Detecting cars on the road

This is the fifth project for Udacity Self-Driving Car Engineer Nanodegree. For this project, we need to use the sliding-window technique combined with a clssifier to detect cars on the road.

The goals / steps of this project are the following:

• Perform a Histogram of Oriented Gradients (HOG) feature extraction on a labeled training set of images and train a classifier Linear SVM classifier
• Implement a sliding-window technique and use the trained classifier to search for vehicles in images
• Run the pipeline on a video stream and create a heat map of recurring detections frame by frame to reject outliers and follow detected vehicles
• Estimate a bounding box for vehicles detected

The project includes the following files:

• main.py - pipeline for detecting cars. See the comments in the file for explanation
• utils.py - functions including creating features for classification, generating sliding windows, and drawing boxes around the detected cars
• explore_cspace.py- explore different color spaces with 3D plots
• visualize_hog.py - visualize the hog features
• project_video_output.mp4 - the output video with detected cars
• project_video_output_final.mp4 - implemented with detected lane lines from the fouth project
• README.md - the file reading now

To launch the script, run

python untils.py

to train the classifier and run

python main.py

to process the video.

For training a classifier, we need to decide what features to be fed into the model. I explored the histogram of oriented gradients (HOG) and also different color spaces (in explore_cspace.py and visualize_hog.py). HLS color space is chosen to be the main color space. We use not only the HOG features but also the spatial features and color histograms.

The spatial features are extracted in bin_spatial() (line 13-20 in utils.py). The image is resized to 32x32 and unravels to a one-dimensional vector. The color histograms are extracted in color_hist() (line 23-34 in utils.py). Each channel is binned into 32 bins. The HOG features are extracted in get_hog_features() (line 37-53 in utils.py) with orientations=6, pixels_per_cell=(8, 8) and cells_per_block=(2, 2) for only the L channel. These feature are combined (line 56-100 in utils.py) which form a feature vector with length=32x32x3+32x3+7x7x2x2x6=4344.

Due to the large size of features, we use LinearSVC() in scikit-learn to train a classifier (line 227-250 in utils.py). The dataset is split into a training set (90%) and a test set (10%). The parameters for extracting features are determined by running a grid search with cross-validation (line 252-265 in utils.py). The feature vector is normalized by StandardScaler() (line 236 in utils.py).

The following example uses HLS color space and the parameters mentioned above:

An example of cars.

An example of non-cars.

To detect cars in the image, we employ a sliding window search (line 48-66 in main.py, line 143-179 in utils.py). The ranges and scales to search are determined by eye-balling the positions and sizes of the cars in the videos. There are totally 173 windows.
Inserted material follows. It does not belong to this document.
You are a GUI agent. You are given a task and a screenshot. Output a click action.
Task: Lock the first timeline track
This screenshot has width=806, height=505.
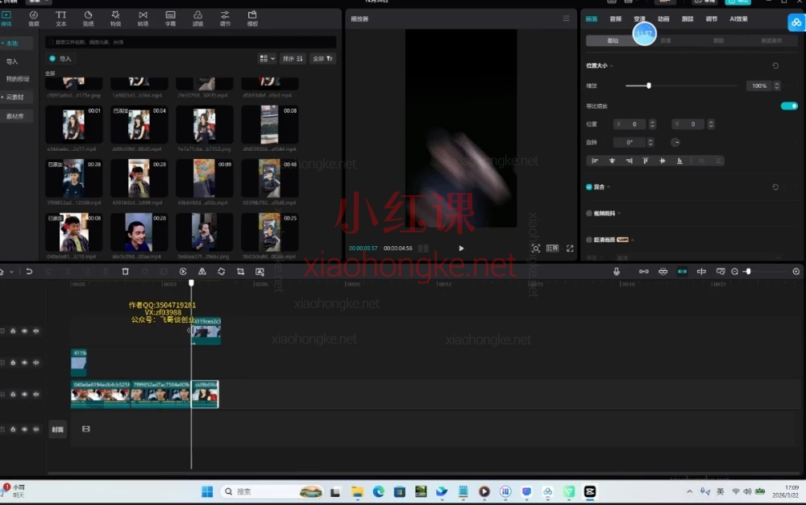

The detection pipeline is the following. We resize the image picked by each sliding window to 64x64, extract features, normalize it, and feed it into the classifier (line 69-97 in main.py). To minimize the false positives, we implement the heat map technique introduced in the lecture (line 15-45 in main.py). First, we define that the pixels within the window in which a car is detected are activated. we notice that, for pixels representing a car, they are usually acvtivated several times, so pixels only activated once are regearded as false positives and are ignored (line 34-45 and line 141 in main.py). Using the label() function from scipy.ndimage.measurements, we redraw the boxs around the pixels that are activated more than one time (line 192-205 in utils.py). An example is shown below.

Here's a link to my result for detecting cars in the video and here's another link to my video result combining lane and car detection. The pipeline for processing the video is similar to the one for the image. However, to remove the false pistives, we store the heat maps from frame to frame in a queue, and sum up the eight consecutive heat maps in a queue to form a final heat map. Pixels that are activated less than nine times in the final heat map are ignord (line 34-45 and line 150 in main.py).

Here is an example of removing false positives. The images below are eight consecutive frames and the corresponding heat maps.

By combining the heat maps and ignoring pixels activated less than nine times, the label() function from scipy.ndimage.measurements detects two clusters of pixels.

The final result by drawing the boxes around the region detected.

The current pipeline works in good lighting conditions and clear weather. However, for a dark night or a snowy day, the classifier probably needs to be retrained because it relies heavily on the HOG features generated from the L channel, and those features might not be useful under those conditions.

Another potential improvement is the efficiency of extracting the HOG features. The sub-sampling mentioned in the lectures can be implemented to speed up the processing frame rate.